Bu notebook'ta Credit Card Fraud Detection dataset'ini keşfedeceğiz.

## Hedefler:
- Dataset'i yüklemek ve incelemek
- Eksik değerleri kontrol etmek
- Veri dağılımlarını görselleştirmek
- Class imbalance'ı analiz etmek
- Feature'lar arası korelasyonları incelemek

In [None]:
# Import libraries
import pandas as pd
import numpy as np
import matplotlib.pyplot as plt
import seaborn as sns
import plotly.express as px
import plotly.graph_objects as go
from plotly.subplots import make_subplots
import warnings
warnings.filterwarnings('ignore')

# Set style
sns.set_style('whitegrid')
plt.rcParams['figure.figsize'] = (12, 6)

print("✅ Libraries imported successfully")

## 1. Data Loading

In [None]:
# Load dataset
df = pd.read_csv('../data/creditcard.csv')

print(f"Dataset shape: {df.shape}")
print(f"\nColumns: {list(df.columns)}")
print(f"\nFirst few rows:")
df.head()

## 2. Basic Information

In [None]:
# Dataset info
print("Dataset Info:")
df.info()

In [None]:
# Statistical summary
df.describe()

In [None]:
# Check for missing values
missing = df.isnull().sum()
print("Missing values:")
print(missing[missing > 0] if missing.sum() > 0 else "No missing values found ✅")

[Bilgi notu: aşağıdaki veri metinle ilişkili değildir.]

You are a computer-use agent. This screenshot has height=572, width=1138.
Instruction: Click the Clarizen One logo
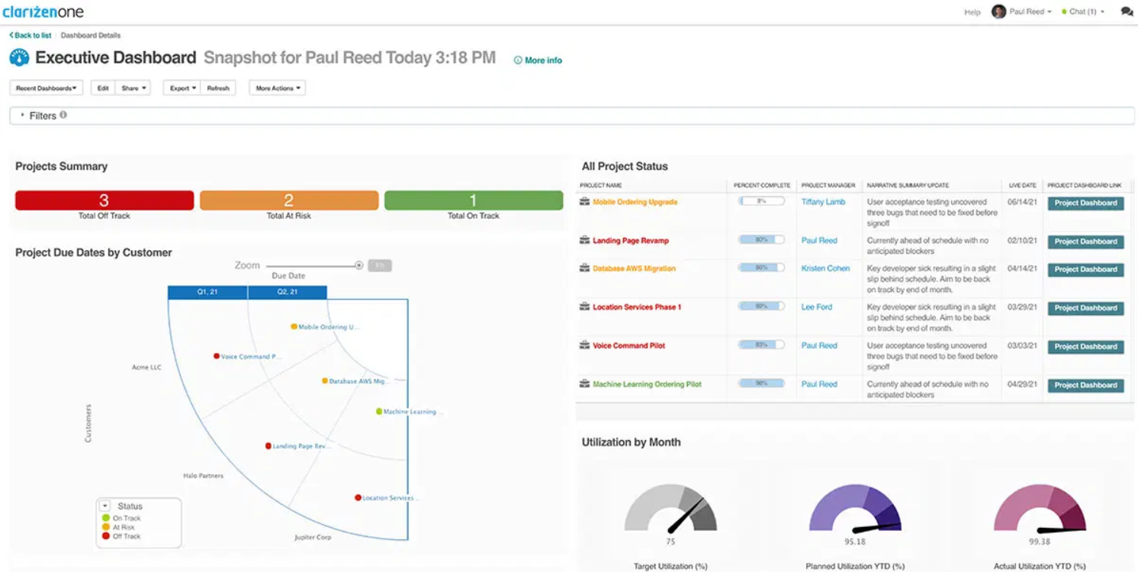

## 3. Target Variable Analysis

In [None]:
# Class distribution
class_counts = df['Class'].value_counts()
fraud_percentage = (class_counts[1] / len(df)) * 100

print(f"Class Distribution:")
print(f"Normal (0): {class_counts[0]:,} ({(class_counts[0]/len(df)*100):.2f}%)")
print(f"Fraud (1): {class_counts[1]:,} ({fraud_percentage:.4f}%)")
print(f"\n⚠️ Class Imbalance Ratio: 1:{class_counts[0]/class_counts[1]:.0f}")

In [None]:
# Visualize class distribution
fig = make_subplots(
    rows=1, cols=2,
    subplot_titles=('Class Distribution', 'Class Distribution (%)'),
    specs=[[{'type': 'bar'}, {'type': 'pie'}]]
)

# Bar chart
fig.add_trace(
    go.Bar(x=['Normal', 'Fraud'], y=class_counts.values, marker_color=['green', 'red']),
    row=1, col=1
)

# Pie chart
fig.add_trace(
    go.Pie(labels=['Normal', 'Fraud'], values=class_counts.values, marker_colors=['green', 'red']),
    row=1, col=2
)

fig.update_layout(height=400, showlegend=False, title_text="Target Variable Analysis")
fig.show()

## 4. Feature Analysis

In [None]:
# Time feature analysis
fig = px.histogram(df, x='Time', color='Class', 
                   title='Transaction Time Distribution',
                   labels={'Class': 'Transaction Type'},
                   color_discrete_map={0: 'green', 1: 'red'})
fig.show()

In [None]:
# Amount feature analysis
fig = make_subplots(rows=1, cols=2, subplot_titles=('Amount Distribution', 'Amount by Class'))

# Overall distribution
fig.add_trace(
    go.Histogram(x=df['Amount'], nbinsx=50, name='All'),
    row=1, col=1
)

# By class
fig.add_trace(
    go.Box(y=df[df['Class']==0]['Amount'], name='Normal', marker_color='green'),
    row=1, col=2
)
fig.add_trace(
    go.Box(y=df[df['Class']==1]['Amount'], name='Fraud', marker_color='red'),
    row=1, col=2
)

fig.update_layout(height=400, showlegend=True, title_text="Amount Analysis")
fig.show()

print(f"\nAmount Statistics:")
print(f"Normal transactions - Mean: ${df[df['Class']==0]['Amount'].mean():.2f}, Median: ${df[df['Class']==0]['Amount'].median():.2f}")
print(f"Fraud transactions - Mean: ${df[df['Class']==1]['Amount'].mean():.2f}, Median: ${df[df['Class']==1]['Amount'].median():.2f}")

In [None]:
# PCA features distribution
pca_features = [f'V{i}' for i in range(1, 29)]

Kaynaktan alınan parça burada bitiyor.